|
|
3.3.3.3 Infinity, Voice, and Polarity
The last three output units in CLASPnet deal with the typical clausal properties of infinity, voice and polarity. The overall performance of the network on these units is summarized in Figure 3.14:
The result for the Infinity unit is similar to the ones we have already seen: close to perfection. Although there are not very many input patterns in the corpora for which the Infinity unit should be on (approx. 2,500 out of 43,000), these patterns are readily recognizable: the -'ing' forms can naturally be spotted by their final morpheme, while the '(in order) to' + infinitival forms are also unambiguous. The task for the -'ing' forms has been complicated by the presence of the adjective 'interesting', and by progressive verb forms (both active as in 'the sharks be catching the fish.' and passive as in 'a great dog be being pursued by the man.'). When looked at in the word by word analyses, the errors which the network makes with respect to the Infinity unit appear to be random: every once in a while, a word is classified incorrectly.
The scores for the other two units are less spectacular: still more than 65%, but nowhere close to the 'normal' 90%. If we look at the percentages of missed and spurious errors then these bad results are confirmed:
Finding the cause for all these errors is not that hard when one realizes that the network has to classify each and every word as being part of a positive/negative and active/passive clause. This task is plainly impossible for the first few words of almost all clauses: for example, after seeing 'the', 'the very', 'the very interesting', or 'the very interesting boys' even native speakers are unable to determine whether the words of this noun phrase belong to an active or a passive clause.
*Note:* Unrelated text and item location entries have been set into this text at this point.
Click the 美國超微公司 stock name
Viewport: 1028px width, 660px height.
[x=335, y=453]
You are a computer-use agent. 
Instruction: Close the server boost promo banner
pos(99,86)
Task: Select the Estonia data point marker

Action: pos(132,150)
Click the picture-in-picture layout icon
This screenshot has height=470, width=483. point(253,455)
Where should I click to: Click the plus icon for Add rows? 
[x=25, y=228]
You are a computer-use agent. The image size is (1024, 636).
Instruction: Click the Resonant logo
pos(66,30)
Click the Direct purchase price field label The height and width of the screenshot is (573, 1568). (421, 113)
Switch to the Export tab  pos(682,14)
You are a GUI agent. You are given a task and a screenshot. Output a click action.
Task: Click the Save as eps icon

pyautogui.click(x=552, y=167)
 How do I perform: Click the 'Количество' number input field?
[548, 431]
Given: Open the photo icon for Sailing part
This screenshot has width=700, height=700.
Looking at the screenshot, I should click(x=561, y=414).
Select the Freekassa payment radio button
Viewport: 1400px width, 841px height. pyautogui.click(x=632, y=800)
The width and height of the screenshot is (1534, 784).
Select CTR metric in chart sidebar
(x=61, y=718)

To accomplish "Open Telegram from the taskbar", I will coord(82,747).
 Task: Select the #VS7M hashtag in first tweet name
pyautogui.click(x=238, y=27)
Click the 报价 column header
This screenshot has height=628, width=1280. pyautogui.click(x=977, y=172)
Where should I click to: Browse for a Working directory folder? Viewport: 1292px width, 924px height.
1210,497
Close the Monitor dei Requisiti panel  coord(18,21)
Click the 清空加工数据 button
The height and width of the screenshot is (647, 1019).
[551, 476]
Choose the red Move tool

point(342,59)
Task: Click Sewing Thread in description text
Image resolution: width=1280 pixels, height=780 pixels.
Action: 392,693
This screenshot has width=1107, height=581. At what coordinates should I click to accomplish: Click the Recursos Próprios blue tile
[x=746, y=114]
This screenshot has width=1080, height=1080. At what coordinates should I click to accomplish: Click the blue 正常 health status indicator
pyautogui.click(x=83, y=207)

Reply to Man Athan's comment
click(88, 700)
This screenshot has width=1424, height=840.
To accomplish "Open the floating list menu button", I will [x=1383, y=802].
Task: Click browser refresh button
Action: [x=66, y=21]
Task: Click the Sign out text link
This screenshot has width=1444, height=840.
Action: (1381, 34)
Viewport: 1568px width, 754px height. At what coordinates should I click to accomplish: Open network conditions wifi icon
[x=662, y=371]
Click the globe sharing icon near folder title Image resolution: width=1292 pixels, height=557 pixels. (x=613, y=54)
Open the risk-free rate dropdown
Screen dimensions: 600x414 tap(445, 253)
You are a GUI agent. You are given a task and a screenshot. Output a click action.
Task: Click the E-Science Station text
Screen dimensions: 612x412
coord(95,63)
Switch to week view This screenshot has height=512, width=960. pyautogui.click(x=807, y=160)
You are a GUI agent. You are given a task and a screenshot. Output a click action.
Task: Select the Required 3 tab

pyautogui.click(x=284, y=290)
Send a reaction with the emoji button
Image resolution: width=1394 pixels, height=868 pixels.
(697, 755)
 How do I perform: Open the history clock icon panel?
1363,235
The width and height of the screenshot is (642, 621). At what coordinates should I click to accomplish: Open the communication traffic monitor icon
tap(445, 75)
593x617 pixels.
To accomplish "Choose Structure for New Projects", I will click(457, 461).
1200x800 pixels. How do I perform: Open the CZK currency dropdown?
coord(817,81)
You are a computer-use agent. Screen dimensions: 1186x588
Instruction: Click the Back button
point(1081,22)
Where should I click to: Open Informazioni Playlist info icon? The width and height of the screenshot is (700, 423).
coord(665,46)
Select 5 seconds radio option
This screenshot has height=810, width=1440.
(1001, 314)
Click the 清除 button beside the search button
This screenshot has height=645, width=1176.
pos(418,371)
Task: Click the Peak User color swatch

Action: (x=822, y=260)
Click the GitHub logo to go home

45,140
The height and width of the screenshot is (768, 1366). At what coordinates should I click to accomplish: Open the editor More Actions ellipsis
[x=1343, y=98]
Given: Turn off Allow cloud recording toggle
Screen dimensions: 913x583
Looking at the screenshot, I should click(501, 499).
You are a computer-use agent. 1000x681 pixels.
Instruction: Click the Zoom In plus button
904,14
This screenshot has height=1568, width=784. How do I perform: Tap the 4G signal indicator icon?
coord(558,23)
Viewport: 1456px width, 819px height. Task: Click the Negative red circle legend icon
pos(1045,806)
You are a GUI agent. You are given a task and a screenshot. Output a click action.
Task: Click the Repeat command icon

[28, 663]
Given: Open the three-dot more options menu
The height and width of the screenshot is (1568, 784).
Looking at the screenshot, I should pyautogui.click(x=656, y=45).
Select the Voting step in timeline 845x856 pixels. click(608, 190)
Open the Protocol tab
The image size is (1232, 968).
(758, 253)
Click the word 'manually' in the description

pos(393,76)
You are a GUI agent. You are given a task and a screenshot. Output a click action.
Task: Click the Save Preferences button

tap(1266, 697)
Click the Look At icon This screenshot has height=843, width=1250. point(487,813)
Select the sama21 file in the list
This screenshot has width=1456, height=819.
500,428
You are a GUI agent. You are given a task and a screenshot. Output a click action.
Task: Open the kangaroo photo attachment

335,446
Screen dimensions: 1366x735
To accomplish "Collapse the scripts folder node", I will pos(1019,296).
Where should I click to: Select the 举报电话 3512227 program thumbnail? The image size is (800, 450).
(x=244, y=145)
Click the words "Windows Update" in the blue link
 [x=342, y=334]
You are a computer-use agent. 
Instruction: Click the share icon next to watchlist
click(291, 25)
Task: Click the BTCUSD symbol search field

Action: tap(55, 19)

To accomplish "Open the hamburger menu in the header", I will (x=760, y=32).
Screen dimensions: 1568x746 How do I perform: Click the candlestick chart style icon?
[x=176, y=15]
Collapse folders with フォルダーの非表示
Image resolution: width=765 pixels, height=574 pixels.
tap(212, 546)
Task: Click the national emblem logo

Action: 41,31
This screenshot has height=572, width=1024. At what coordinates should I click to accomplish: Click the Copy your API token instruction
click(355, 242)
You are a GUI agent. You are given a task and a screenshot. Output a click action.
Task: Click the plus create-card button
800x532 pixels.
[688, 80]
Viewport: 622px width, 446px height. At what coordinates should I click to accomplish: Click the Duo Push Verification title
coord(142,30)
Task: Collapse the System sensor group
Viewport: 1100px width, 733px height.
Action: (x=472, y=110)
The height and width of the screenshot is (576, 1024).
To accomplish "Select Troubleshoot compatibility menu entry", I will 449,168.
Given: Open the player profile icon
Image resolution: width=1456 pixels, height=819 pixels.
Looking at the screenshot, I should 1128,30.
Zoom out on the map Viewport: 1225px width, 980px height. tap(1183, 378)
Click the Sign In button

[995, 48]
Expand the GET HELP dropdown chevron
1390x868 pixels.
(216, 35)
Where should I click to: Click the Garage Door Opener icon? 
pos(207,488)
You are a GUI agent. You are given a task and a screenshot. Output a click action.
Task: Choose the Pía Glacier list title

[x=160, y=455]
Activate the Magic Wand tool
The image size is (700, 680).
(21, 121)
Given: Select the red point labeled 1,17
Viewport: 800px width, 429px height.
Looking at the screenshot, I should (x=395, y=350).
It is only when the sentence has progressed to 'the very interesting boys do' that there is sufficient evidence to know that it is an active clause. And in order to be completely sure that it has negative polarity, one has to wait for yet another word: 'the very interesting boys do not'. In effect, the desired behavior for a connectionist model is that it postpones making a final judgment about the voice and polarity of a clause until it has gathered enough evidence (i.e. the presence or absence of certain critical markers) to be sure. And it is exactly this kind of behavior which CLASPnet tends to exhibit. At the start of each clause, the activation values for the Voice and Polarity units tend to jump to values between 0.2 and 0.8 and they then fluctuate in that range until the voice and polarity of the clause have become ascertainable. Comparing the results for these two units of the first three words of each sentence and those of the last three words of each sentence, we find very large differences (see Table 3.4 -- the numbers are from the test corpus).
| First three words of the sentences | Last three words of the sentences | ||
| Voice Unit | Missed Errors Spurious Errors | 44% 70% | 11% 19% |
| Polarity Unit | Missed Errors Spurious Errors | 62% 62% | 23% 9% |
Table 3.4: A comparison of the performance on the first three words of each sentence and the last three words for the Voice and Polarity units.
An issue raised by these results is whether a neural network could be trained to retroactively update its interpretation of an earlier word in the clause. It seems reasonable to assume that humans do so once they find out whether the clause they are reading or hearing is active/passive and positive/negative. In order to simulate this behavior, however, the network would need a far more complex architecture: instead of having a single output layer which signals the properties associated with the current word, one would need perhaps 10 or 20 different output layers on which the network can show its interpretation of the previous 9 or 19 words, in addition to the current word. As new words are presented to the net, one would be able to see the interpretation of a previous word change as it moves back one output layer at a time. Given a certain degree of interconnectivity between the hidden layers linked to the output layer for the current word and those linked to the output layers for previous words, it would at least be possible in theory for the network to learn the task. (Three practical problems which immediately come to mind would be, first, determining the number of additional output layers (a language like German might need 50 or 60 because different parts of a clause can be separated by a large number of words); second, finding an appropriate modular architecture; and, third, obtaining access to computers powerful enough for such a simulation.)